Exercise prompt.
Reproduce the records beginning at the line that contains "The width and height of the screenshot is (1670, 946)." and stopping after the line that contains "legend-entry-05.45cm: 05.45cm is", substituting "position" for every "location" and leaving everything else unchanged.

Record extracts.
========================================

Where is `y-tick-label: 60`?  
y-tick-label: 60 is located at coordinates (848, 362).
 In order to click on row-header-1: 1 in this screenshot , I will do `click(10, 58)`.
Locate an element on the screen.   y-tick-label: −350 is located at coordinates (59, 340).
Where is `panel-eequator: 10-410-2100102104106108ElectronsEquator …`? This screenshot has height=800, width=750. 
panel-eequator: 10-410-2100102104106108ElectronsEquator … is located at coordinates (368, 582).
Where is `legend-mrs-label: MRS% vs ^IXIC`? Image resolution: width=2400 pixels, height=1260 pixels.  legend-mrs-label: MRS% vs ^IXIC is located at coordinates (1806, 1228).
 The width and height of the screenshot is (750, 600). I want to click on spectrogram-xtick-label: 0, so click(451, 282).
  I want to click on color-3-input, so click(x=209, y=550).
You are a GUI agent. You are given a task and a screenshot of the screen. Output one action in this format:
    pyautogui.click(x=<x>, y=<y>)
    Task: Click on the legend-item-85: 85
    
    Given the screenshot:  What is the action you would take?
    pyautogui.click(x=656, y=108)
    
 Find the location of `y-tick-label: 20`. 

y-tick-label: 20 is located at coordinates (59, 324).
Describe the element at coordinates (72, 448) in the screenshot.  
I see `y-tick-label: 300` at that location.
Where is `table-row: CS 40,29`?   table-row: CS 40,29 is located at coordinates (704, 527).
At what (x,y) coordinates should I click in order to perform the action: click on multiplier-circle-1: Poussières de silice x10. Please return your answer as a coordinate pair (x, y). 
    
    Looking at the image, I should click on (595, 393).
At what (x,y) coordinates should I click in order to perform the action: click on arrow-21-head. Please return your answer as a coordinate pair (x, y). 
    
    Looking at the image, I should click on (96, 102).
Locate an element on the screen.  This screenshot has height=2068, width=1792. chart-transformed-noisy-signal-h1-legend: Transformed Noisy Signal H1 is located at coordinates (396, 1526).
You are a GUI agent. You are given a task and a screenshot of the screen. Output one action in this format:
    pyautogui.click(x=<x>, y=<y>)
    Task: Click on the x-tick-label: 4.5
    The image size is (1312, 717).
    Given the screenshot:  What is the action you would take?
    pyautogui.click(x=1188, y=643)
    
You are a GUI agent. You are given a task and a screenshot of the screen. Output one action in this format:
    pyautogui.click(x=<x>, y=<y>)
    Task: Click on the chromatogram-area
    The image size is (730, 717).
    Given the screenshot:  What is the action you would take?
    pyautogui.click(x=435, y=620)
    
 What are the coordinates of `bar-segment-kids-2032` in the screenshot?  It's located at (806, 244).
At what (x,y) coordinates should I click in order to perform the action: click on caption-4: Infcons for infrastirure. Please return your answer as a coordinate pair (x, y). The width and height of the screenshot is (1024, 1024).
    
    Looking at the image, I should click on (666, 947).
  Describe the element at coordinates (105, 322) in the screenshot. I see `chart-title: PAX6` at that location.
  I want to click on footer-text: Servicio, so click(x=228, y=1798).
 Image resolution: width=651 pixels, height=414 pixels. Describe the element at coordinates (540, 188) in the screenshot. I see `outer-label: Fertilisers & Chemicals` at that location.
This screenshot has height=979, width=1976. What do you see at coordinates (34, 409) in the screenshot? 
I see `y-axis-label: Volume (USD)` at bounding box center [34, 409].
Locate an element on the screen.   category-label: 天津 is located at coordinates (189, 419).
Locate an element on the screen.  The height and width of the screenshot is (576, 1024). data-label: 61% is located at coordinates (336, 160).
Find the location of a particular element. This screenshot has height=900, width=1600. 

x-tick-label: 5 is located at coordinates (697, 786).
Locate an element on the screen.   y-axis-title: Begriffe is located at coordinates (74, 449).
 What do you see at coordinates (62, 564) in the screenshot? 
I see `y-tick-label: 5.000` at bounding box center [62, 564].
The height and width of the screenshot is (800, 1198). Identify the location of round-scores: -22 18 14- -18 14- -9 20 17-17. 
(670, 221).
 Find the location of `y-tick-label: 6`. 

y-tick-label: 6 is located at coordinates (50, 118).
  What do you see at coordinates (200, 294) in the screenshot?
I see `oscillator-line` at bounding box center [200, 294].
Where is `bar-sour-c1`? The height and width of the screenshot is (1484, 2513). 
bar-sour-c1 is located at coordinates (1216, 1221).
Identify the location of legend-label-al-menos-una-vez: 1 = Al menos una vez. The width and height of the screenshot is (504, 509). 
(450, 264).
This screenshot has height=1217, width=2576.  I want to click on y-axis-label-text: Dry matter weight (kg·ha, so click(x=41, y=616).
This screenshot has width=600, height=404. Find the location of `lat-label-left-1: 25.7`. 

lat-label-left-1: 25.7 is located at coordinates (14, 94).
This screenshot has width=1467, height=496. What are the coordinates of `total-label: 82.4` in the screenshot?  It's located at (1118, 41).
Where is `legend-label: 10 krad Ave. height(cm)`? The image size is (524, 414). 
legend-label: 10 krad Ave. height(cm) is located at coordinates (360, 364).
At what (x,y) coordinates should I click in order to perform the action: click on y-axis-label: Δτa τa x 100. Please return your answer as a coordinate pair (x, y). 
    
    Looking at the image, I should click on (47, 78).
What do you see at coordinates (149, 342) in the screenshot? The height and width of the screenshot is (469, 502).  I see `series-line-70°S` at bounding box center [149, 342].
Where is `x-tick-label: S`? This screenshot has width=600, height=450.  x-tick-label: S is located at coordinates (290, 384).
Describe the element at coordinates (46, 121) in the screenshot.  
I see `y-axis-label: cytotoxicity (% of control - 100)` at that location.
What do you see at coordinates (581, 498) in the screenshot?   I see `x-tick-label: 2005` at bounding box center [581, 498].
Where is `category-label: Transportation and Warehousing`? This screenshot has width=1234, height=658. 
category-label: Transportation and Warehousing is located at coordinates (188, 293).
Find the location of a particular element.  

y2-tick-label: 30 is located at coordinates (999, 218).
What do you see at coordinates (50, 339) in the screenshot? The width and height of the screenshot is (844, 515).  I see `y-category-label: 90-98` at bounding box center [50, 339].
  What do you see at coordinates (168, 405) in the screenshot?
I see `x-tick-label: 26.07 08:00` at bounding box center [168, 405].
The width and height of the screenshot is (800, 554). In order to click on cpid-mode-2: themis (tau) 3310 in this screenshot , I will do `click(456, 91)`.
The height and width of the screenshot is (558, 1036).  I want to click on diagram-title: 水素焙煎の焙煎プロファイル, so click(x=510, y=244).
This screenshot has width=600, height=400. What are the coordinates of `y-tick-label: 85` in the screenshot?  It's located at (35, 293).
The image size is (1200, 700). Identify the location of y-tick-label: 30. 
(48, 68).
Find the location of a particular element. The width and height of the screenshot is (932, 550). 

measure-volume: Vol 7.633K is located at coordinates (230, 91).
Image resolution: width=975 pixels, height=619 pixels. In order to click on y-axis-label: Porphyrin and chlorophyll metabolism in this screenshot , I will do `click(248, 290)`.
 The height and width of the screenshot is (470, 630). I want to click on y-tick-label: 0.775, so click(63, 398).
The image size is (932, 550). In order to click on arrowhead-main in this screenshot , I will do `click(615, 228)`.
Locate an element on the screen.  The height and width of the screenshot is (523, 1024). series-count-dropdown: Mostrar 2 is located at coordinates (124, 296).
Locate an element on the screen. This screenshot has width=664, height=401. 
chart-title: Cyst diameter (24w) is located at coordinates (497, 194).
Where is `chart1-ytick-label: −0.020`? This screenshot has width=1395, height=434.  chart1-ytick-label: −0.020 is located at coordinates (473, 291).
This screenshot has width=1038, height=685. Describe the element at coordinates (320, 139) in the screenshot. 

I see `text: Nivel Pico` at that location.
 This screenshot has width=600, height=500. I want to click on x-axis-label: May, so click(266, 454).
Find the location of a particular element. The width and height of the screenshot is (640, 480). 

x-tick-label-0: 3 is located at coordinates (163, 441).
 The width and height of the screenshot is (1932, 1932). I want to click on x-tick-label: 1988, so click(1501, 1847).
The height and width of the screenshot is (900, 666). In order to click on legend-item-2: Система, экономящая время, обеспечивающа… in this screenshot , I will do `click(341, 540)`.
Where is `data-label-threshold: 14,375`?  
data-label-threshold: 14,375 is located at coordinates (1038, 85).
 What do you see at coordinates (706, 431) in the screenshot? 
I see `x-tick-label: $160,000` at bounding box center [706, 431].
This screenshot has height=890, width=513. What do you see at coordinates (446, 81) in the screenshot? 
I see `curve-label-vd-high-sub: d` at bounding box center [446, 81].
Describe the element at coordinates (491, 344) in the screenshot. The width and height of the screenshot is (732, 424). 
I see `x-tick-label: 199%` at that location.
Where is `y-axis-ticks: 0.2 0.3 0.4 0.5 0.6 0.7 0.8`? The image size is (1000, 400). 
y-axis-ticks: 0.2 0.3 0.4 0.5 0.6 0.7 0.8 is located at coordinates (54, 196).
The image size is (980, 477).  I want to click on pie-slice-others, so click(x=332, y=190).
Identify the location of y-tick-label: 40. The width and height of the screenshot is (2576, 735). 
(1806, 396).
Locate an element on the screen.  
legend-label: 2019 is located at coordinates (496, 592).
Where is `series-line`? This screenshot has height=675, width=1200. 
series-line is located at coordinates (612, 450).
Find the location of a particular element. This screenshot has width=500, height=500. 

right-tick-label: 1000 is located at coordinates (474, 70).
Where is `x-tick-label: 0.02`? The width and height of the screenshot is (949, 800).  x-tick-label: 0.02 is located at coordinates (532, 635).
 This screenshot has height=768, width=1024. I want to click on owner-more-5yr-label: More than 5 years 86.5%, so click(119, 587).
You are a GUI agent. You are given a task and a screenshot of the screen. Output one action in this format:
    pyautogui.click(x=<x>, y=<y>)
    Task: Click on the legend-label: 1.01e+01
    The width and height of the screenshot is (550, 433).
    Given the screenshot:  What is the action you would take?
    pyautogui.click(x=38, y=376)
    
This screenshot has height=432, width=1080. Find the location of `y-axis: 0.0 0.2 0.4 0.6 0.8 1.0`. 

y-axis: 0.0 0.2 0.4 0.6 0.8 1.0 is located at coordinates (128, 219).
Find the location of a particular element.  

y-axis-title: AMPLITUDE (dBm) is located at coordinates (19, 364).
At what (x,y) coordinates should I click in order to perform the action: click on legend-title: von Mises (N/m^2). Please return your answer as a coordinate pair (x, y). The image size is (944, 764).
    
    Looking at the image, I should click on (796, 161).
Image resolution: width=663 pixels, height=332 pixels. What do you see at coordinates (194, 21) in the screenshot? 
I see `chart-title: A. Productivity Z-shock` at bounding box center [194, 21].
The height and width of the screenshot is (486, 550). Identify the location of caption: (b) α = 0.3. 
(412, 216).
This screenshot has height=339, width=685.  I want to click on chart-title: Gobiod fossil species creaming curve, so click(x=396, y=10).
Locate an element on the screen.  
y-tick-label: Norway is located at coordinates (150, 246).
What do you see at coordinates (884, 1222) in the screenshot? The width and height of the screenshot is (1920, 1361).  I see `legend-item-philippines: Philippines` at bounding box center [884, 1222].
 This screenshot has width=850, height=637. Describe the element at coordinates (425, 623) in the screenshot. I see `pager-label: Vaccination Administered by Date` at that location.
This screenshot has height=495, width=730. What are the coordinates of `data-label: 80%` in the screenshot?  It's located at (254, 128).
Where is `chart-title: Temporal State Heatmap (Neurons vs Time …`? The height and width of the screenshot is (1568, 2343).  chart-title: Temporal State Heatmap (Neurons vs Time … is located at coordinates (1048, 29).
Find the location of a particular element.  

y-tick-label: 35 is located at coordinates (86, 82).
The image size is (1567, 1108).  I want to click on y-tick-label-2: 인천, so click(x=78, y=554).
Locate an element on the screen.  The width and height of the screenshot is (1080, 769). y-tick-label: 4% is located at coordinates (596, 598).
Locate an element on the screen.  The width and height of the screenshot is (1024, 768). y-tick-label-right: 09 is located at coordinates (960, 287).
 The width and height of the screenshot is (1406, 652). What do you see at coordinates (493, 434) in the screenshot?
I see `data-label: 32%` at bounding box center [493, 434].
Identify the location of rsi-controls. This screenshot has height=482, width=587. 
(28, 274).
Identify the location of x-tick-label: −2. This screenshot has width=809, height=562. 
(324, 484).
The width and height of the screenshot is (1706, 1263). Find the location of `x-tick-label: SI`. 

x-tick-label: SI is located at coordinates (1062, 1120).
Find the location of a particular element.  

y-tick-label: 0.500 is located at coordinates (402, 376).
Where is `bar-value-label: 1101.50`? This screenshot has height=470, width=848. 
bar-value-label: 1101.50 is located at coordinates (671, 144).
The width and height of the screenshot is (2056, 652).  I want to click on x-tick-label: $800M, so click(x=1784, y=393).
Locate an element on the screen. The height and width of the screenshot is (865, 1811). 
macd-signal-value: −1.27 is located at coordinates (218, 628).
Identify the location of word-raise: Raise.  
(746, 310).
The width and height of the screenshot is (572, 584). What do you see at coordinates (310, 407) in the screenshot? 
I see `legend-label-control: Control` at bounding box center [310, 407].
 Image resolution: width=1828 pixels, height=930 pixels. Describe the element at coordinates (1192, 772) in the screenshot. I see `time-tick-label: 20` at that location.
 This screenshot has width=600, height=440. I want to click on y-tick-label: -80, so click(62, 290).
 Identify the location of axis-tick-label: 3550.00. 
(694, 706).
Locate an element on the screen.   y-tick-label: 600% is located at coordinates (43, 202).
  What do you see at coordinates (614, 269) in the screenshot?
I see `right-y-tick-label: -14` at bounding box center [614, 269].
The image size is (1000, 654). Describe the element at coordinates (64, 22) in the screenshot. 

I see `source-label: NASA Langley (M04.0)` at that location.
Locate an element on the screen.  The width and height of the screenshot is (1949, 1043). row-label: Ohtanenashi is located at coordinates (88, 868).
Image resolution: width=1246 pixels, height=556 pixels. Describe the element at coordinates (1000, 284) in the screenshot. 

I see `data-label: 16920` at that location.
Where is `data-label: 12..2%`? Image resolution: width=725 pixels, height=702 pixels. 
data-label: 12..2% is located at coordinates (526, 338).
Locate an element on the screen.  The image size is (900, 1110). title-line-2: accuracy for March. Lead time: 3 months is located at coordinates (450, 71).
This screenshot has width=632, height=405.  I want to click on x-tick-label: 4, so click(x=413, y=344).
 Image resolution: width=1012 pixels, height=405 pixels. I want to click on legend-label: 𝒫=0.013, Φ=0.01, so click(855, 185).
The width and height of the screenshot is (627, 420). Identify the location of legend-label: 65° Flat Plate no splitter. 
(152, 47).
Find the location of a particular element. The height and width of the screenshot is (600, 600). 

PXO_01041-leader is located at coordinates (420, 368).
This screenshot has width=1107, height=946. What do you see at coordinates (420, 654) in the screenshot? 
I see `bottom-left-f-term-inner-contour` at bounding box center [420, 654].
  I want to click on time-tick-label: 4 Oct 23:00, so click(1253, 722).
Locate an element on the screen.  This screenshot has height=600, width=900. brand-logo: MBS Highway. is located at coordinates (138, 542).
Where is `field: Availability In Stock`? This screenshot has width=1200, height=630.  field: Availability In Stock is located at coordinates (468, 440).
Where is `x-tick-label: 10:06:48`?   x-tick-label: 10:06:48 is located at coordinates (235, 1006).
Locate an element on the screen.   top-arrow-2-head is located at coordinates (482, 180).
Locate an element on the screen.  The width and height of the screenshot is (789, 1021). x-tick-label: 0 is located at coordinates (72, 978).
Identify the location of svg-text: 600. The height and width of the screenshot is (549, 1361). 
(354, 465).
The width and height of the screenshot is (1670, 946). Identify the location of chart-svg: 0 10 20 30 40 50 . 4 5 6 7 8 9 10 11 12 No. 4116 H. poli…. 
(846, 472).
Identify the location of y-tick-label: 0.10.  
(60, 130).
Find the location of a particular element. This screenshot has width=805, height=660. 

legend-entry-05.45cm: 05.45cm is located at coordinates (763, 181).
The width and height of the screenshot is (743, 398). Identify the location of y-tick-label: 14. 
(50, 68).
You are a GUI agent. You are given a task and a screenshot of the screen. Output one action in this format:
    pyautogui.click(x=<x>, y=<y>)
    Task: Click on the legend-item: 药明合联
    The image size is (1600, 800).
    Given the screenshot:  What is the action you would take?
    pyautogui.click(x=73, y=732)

========================================

Task result.
The width and height of the screenshot is (1670, 946). Identify the position of chart-svg: 0 10 20 30 40 50 . 4 5 6 7 8 9 10 11 12 No. 4116 H. poli…. 
(846, 472).
Identify the position of y-tick-label: 0.10.  
(60, 130).
Find the position of a particular element. This screenshot has width=805, height=660. 

legend-entry-05.45cm: 05.45cm is located at coordinates (763, 181).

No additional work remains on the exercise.